TASK TO CARRY OUT —
Collect every line in the listing that contains the word "Viewport", and copy each one in full.

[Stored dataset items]
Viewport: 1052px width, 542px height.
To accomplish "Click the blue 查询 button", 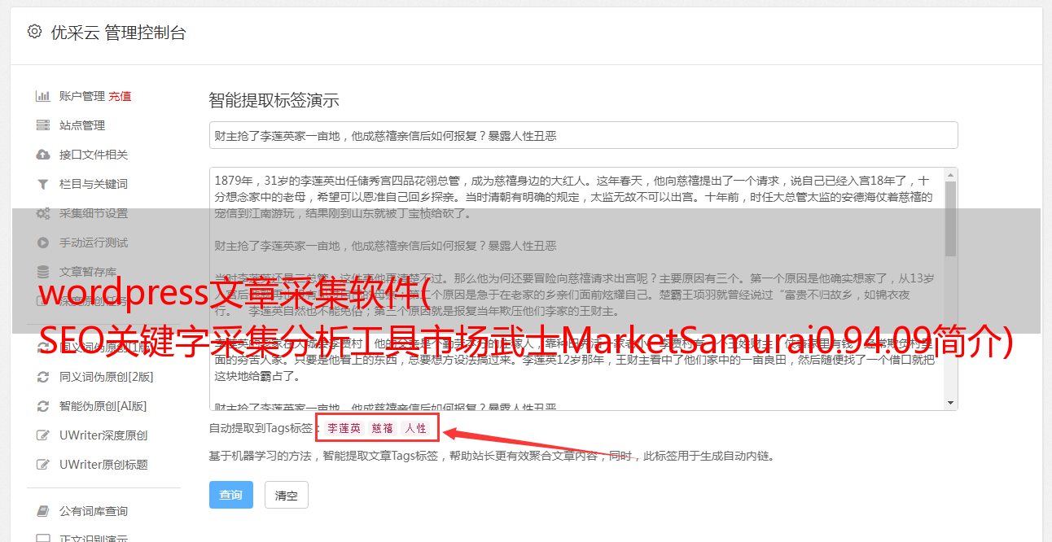I will click(x=231, y=495).
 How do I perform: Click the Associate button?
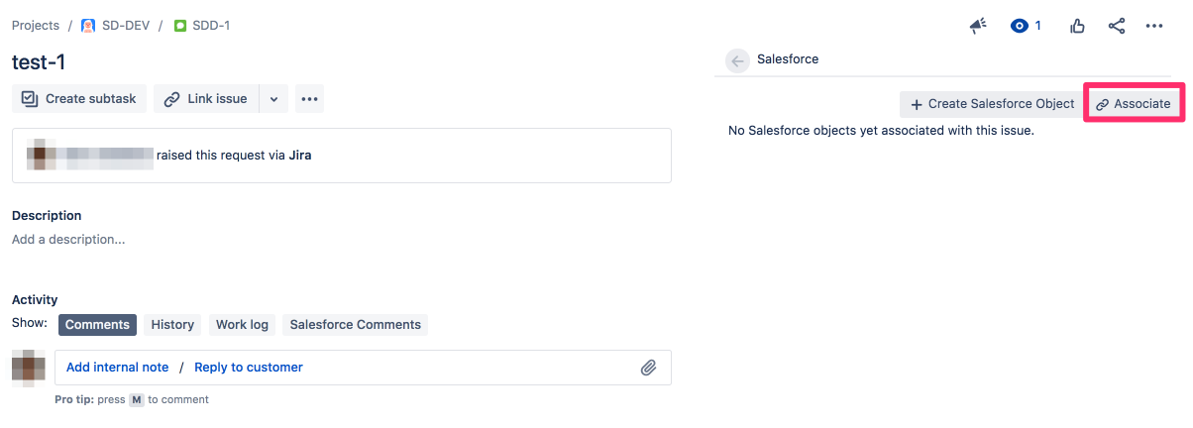(x=1134, y=104)
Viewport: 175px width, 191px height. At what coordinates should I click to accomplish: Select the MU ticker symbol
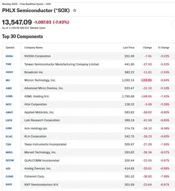8,80
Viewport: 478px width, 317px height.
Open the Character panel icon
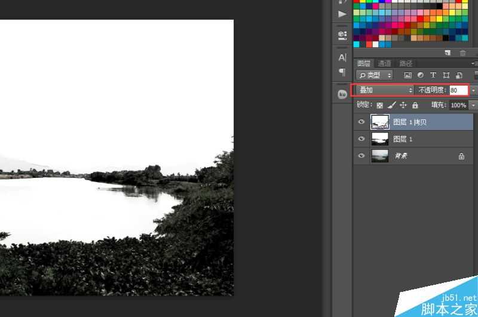tap(342, 57)
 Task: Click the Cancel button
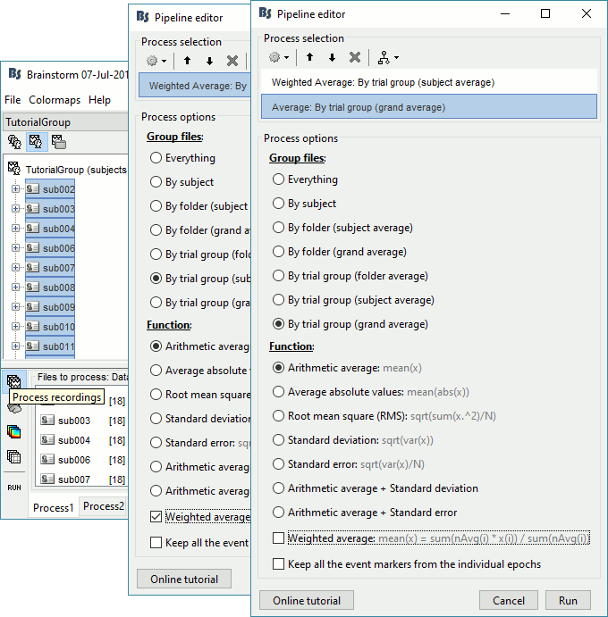point(508,600)

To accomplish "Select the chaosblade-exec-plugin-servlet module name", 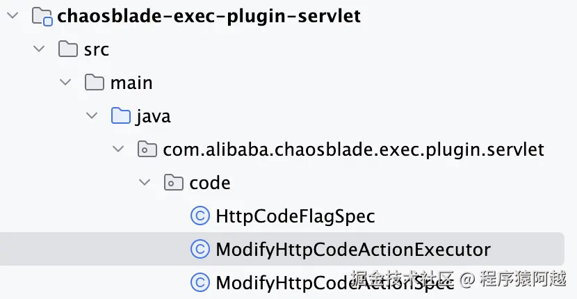I will (209, 17).
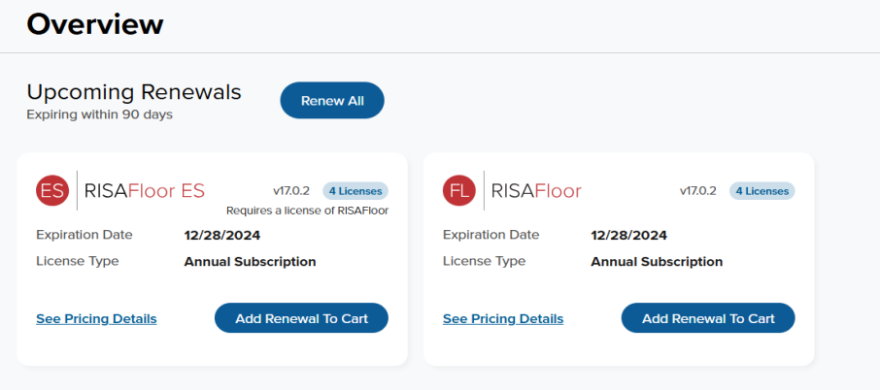
Task: Click the Overview page title
Action: (95, 24)
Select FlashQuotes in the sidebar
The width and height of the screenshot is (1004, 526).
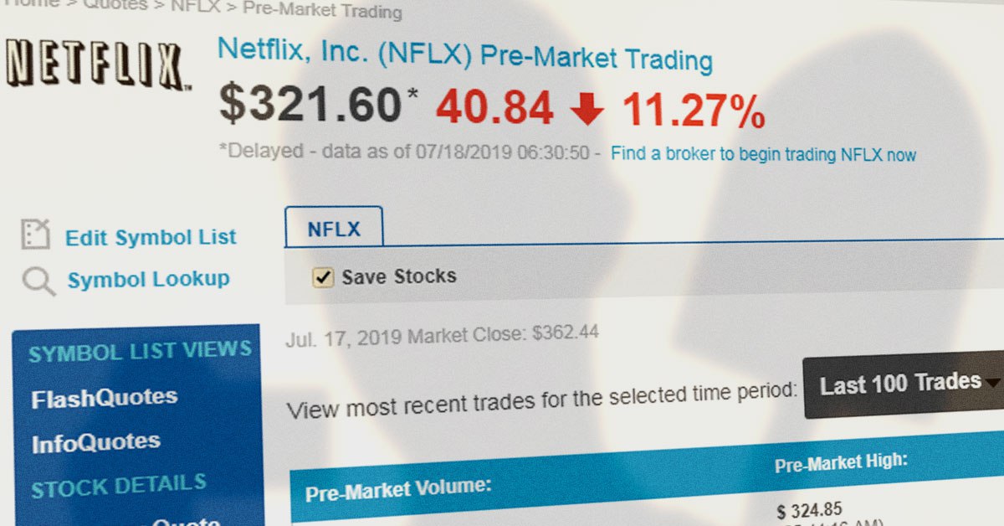(x=104, y=398)
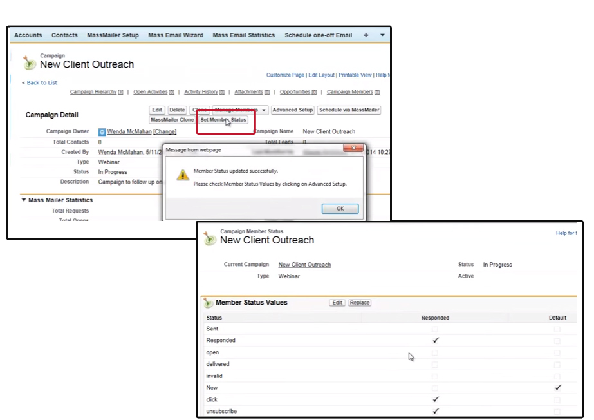Collapse the Mass Mailer Statistics section

(x=24, y=200)
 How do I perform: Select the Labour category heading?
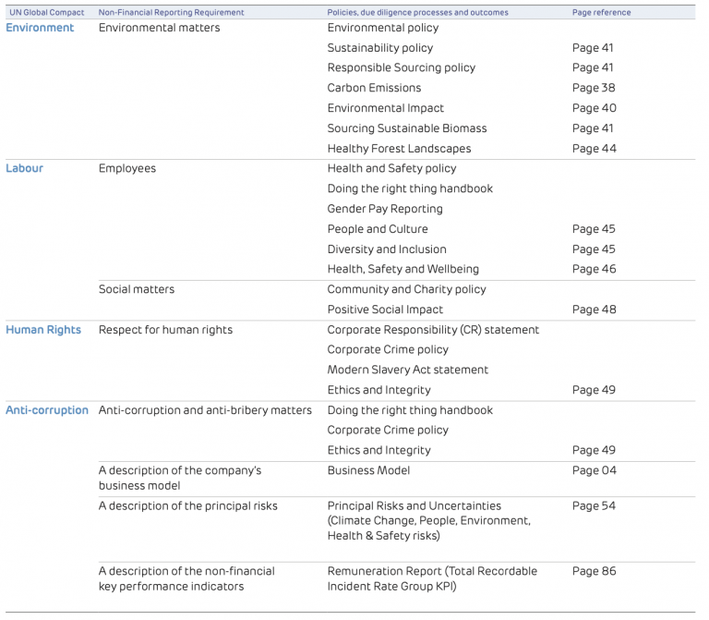coord(25,168)
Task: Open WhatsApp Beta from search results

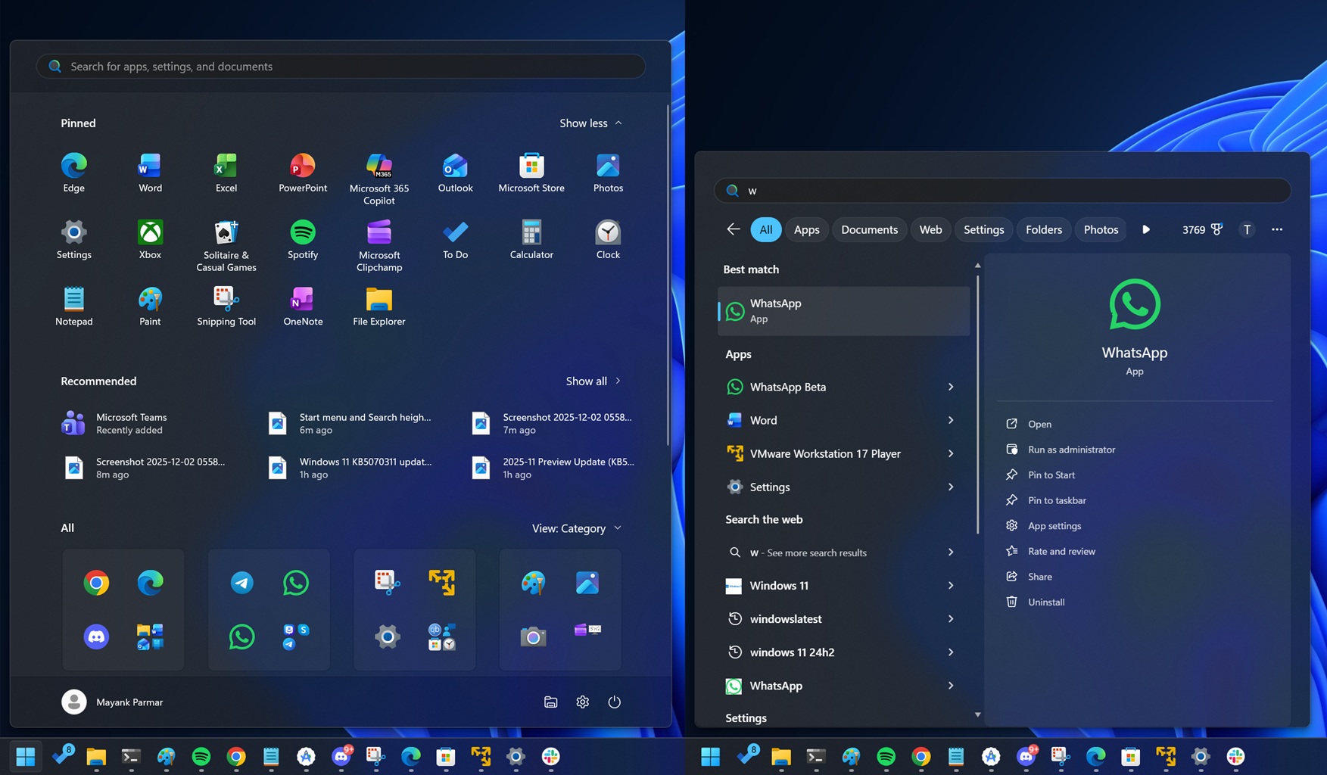Action: 787,387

TASK RESPONSE —
Viewport: 1052px width, 542px height.
Viewport: 175px width, 191px height. At what coordinates should I click to accomplish: Select the MU ticker symbol
Viewport: 478px width, 317px height.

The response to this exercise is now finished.